[Records from a data collection]

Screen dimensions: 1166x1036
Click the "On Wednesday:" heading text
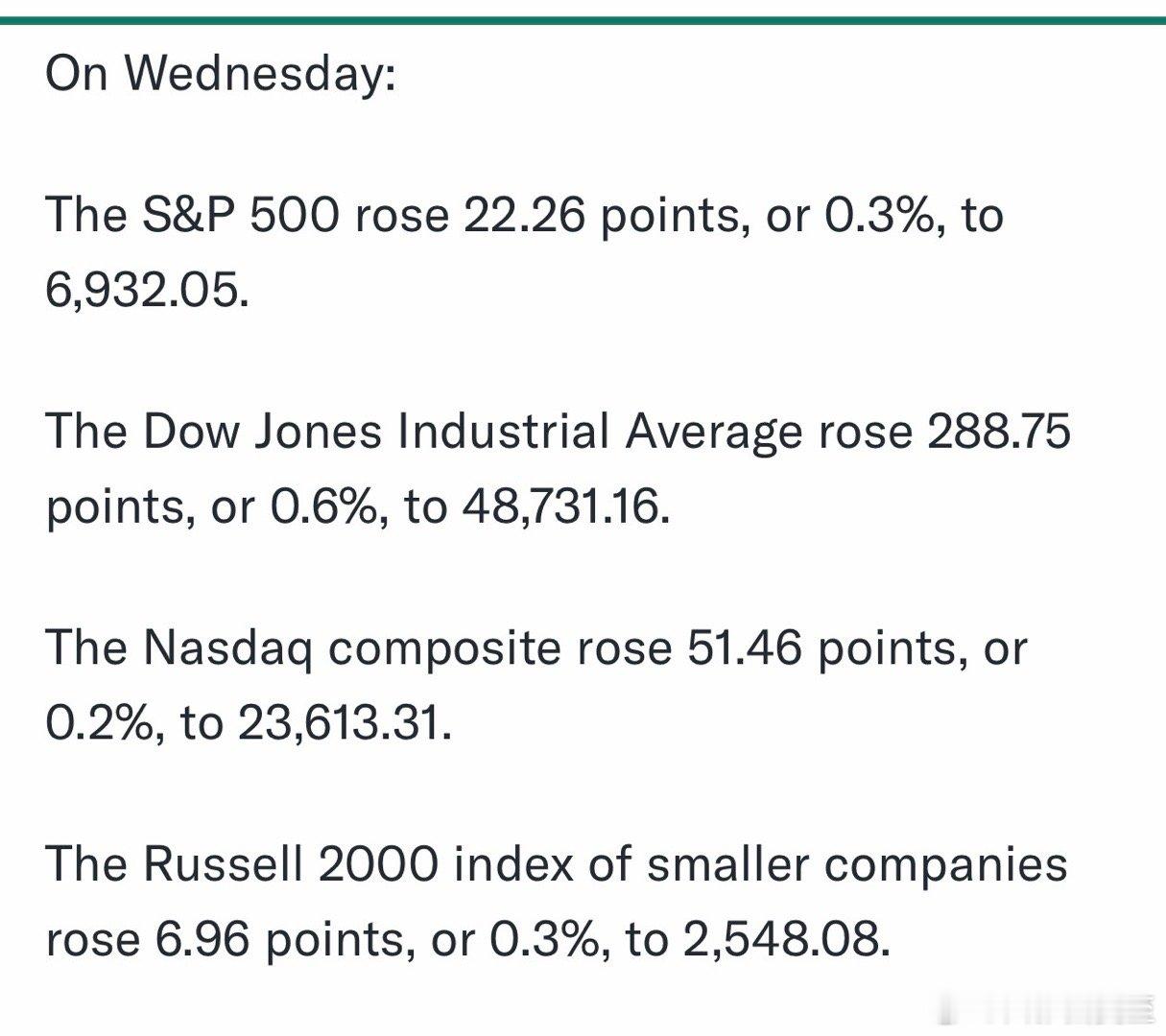(x=220, y=73)
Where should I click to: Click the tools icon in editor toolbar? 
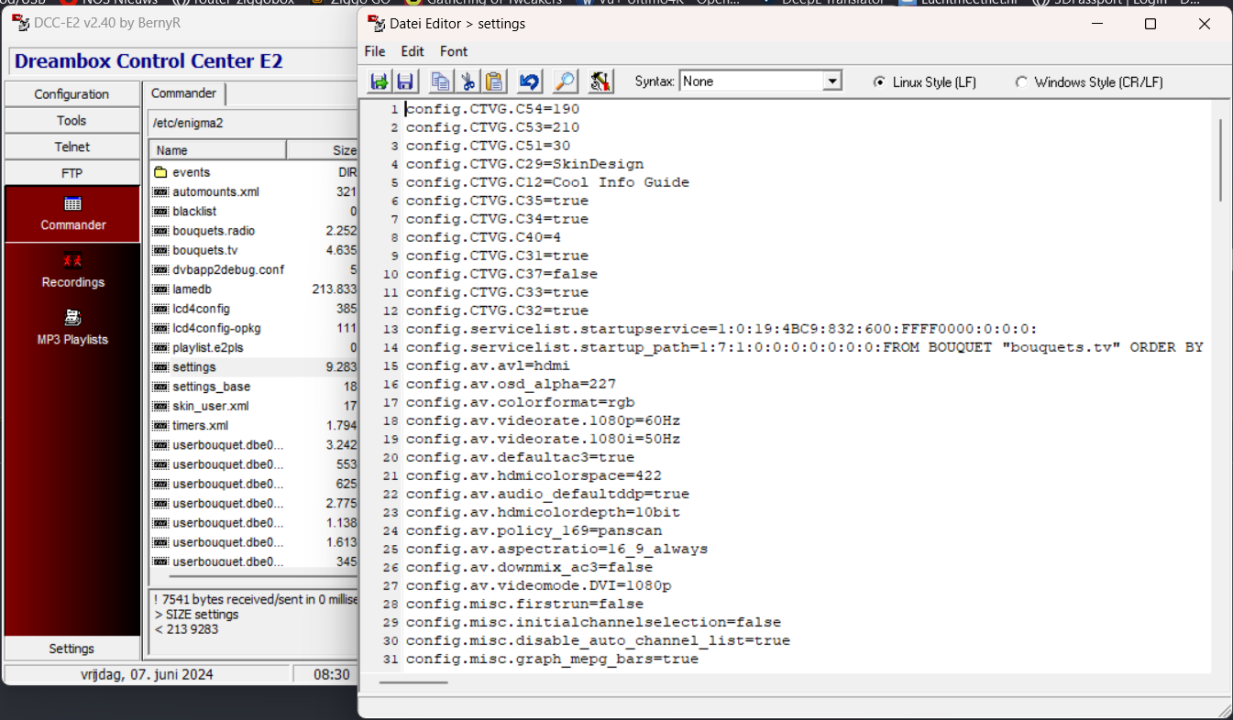[x=600, y=82]
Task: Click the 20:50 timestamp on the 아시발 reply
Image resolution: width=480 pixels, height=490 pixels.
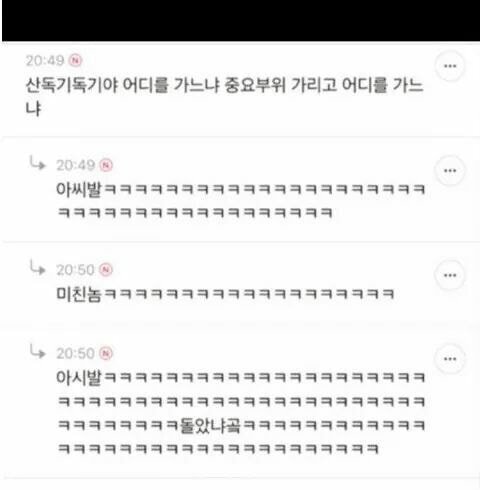Action: [76, 353]
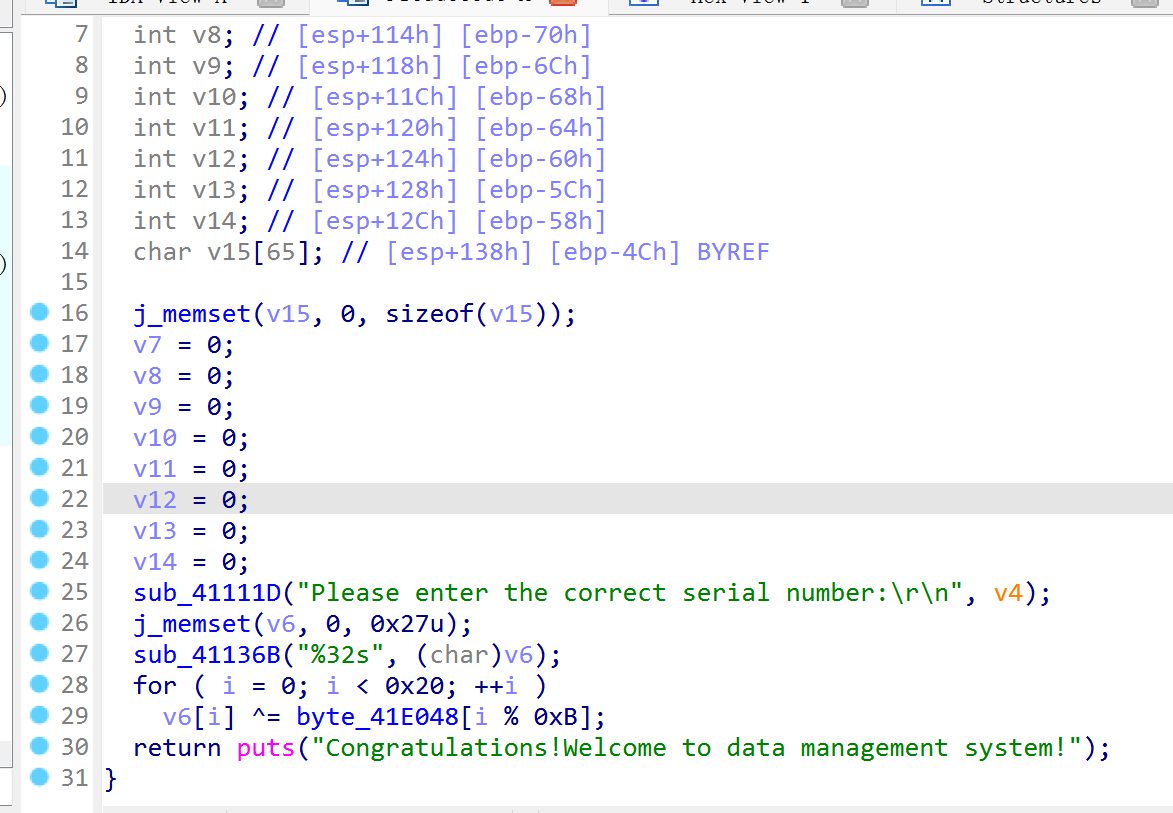Close the Pseudocode-A tab
Viewport: 1173px width, 813px height.
pyautogui.click(x=563, y=3)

WHAT YOU HAVE TO DO —
All lines from the one containing "Image resolution: width=480" through the end of the data are to be restated exactly, with nothing else and without the pictures.

EXERCISE RESPONSE —
Image resolution: width=480 pixels, height=490 pixels.
Action: [76, 353]
Close the Pseudocode-A tab
Viewport: 1173px width, 813px height.
pyautogui.click(x=563, y=3)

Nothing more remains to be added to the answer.